Three days.
My children had been alone for three days, and I had been in boardrooms, airports, hotel suites, and black cars, believing the lies my ex-wife fed me because the truth was uglier and more inconvenient and would have required me to stop everything and look harder.
I had money, lawyers, private schools, a house with more bedrooms than we used. I had influence. Connections. Reach.
And somehow my son had still needed to borrow a neighbor’s phone to beg me to save my daughter.
Claire’s apartment complex sat behind a cracked wrought-iron gate that was permanently stuck halfway open. When we first split up, I’d offered to rent her a house in a safer neighborhood for the kids’ sake. She said she didn’t need my pity. She said she needed freedom. She said the children were happier somewhere “normal” instead of one of my sterile, polished properties where everything matched and nothing felt lived in.
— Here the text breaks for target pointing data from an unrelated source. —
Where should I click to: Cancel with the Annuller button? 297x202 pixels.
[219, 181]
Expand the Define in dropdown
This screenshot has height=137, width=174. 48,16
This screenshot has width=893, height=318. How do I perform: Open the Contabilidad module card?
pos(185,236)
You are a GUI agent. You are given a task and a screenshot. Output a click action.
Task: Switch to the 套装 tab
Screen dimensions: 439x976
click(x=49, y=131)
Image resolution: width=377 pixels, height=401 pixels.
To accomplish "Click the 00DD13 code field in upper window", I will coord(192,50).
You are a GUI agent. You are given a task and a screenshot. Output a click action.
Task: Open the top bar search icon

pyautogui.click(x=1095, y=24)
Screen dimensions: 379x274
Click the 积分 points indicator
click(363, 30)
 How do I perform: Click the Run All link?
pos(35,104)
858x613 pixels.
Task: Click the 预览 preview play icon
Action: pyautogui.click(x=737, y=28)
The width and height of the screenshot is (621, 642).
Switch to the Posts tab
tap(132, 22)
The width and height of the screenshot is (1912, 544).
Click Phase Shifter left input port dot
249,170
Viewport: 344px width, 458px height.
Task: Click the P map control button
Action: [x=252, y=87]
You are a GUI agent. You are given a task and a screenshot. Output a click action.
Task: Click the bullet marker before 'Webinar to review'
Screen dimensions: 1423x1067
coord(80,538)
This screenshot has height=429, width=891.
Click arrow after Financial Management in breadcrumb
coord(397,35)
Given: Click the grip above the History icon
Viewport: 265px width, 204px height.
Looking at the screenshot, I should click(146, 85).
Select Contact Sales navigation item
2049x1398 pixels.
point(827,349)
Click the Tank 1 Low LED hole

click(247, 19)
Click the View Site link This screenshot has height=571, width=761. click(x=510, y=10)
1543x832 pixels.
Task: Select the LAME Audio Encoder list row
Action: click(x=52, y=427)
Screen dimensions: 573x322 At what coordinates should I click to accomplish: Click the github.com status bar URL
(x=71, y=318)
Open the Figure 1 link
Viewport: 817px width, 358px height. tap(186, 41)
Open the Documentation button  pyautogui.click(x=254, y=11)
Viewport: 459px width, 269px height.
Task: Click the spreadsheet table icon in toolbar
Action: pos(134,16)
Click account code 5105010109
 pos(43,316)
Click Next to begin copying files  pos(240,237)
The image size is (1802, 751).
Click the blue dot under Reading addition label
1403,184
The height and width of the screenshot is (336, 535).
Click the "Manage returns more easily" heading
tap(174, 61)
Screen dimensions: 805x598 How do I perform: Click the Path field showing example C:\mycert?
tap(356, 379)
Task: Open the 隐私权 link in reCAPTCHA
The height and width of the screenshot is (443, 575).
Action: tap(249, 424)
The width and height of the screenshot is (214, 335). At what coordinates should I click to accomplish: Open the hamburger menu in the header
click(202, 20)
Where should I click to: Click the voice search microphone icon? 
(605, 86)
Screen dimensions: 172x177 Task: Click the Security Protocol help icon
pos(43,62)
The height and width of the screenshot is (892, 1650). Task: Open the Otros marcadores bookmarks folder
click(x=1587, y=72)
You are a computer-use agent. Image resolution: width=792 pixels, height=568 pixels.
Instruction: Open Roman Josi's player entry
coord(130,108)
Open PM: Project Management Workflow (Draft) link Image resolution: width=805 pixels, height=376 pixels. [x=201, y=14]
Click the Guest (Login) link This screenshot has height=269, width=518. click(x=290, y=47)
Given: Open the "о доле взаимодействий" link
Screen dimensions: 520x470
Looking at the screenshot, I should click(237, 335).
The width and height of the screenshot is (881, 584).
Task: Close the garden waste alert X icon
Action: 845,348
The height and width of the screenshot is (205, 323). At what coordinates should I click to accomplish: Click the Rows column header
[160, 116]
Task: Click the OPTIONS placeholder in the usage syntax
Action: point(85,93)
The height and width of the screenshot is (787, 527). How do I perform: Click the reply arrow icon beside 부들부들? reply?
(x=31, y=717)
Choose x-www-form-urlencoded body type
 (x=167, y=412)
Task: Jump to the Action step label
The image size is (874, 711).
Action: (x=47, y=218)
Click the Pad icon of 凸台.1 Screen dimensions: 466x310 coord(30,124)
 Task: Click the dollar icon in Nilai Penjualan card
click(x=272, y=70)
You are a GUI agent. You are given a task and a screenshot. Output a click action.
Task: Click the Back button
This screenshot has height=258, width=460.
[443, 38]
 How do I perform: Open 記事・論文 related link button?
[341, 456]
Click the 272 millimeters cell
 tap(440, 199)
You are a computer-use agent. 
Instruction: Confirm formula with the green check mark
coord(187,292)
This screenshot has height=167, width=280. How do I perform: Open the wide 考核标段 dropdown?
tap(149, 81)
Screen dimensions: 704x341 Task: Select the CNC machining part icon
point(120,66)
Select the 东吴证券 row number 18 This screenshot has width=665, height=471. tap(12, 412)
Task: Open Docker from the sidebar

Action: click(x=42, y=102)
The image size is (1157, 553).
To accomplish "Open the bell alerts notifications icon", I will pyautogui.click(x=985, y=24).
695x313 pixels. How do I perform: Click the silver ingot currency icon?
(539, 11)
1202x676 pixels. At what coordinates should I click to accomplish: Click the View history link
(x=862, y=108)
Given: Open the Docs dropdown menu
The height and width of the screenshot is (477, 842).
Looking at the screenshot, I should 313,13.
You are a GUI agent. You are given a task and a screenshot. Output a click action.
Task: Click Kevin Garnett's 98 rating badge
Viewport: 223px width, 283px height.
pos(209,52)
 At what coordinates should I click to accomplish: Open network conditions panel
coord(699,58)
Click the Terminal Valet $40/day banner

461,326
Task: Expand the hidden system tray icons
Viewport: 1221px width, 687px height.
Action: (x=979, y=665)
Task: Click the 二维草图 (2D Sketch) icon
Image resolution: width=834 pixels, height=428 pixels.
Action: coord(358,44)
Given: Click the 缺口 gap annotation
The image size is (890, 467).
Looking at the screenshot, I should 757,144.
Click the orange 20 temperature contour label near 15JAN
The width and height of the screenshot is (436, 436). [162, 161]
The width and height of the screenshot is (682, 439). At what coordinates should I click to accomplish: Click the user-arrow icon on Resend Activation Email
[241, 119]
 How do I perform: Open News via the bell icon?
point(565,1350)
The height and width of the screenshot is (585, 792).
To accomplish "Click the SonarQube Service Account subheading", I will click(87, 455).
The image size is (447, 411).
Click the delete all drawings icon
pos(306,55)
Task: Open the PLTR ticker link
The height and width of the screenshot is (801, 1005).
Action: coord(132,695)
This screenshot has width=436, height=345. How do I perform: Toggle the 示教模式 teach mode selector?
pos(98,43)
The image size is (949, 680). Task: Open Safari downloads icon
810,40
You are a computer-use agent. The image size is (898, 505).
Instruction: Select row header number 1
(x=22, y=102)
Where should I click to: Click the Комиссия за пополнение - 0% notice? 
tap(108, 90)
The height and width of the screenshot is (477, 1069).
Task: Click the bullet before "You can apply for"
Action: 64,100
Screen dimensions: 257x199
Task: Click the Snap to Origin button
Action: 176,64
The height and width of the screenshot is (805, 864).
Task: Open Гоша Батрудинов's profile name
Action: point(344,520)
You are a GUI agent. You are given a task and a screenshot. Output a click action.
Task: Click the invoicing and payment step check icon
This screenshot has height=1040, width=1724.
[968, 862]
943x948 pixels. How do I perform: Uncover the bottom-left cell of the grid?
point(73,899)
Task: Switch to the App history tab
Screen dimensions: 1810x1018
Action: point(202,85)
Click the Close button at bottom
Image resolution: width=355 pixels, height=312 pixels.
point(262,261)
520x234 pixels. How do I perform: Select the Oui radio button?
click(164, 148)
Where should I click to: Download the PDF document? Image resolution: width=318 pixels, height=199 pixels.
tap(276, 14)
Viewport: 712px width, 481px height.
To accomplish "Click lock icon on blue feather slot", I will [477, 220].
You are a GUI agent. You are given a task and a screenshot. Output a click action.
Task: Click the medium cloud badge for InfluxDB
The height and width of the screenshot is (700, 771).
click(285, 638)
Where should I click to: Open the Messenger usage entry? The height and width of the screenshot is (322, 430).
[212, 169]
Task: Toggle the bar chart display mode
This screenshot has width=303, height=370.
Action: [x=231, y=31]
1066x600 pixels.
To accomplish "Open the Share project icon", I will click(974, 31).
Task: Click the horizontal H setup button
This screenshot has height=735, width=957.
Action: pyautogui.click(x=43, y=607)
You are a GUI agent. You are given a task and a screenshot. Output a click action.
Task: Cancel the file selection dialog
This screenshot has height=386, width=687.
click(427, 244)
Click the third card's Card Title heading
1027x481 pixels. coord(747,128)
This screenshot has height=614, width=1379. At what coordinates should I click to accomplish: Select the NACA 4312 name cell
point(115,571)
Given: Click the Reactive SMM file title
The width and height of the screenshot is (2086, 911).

The first patrol car pulled in ahead of me.
I didn’t bother parking straight. I left the car at an angle and ran.
Apartment 2B.
Mrs. Carter—a gray-haired woman in pink scrubs and bedroom slippers—stood in the hallway clutching Noah against her side. He looked tiny. Smaller than I remembered from just the week before. His dark blond hair stuck out in uneven tufts, his T-shirt was wrinkled and stained, and his face—my God, his face—looked hollow.
When he saw me, his expression didn’t change the way it used to.
No relief. No rush into my arms.
Just exhaustion.
“Dad.”
I dropped to my knees and grabbed his shoulders. “Where’s Ellie?”
He pointed toward Claire’s apartment with a trembling hand.
The door was already open. A police officer was inside, calling out for EMS.
I ran in.
The smell hit first—stale air, sour trash, dirty dishes, something medicinal underneath it, and the suffocating heaviness of a place where no adult had done a single ordinary thing for too long. The blinds were mostly closed, the living room dim except for a strip of daylight. Toys were scattered across the floor. A cartoon played silently on the television.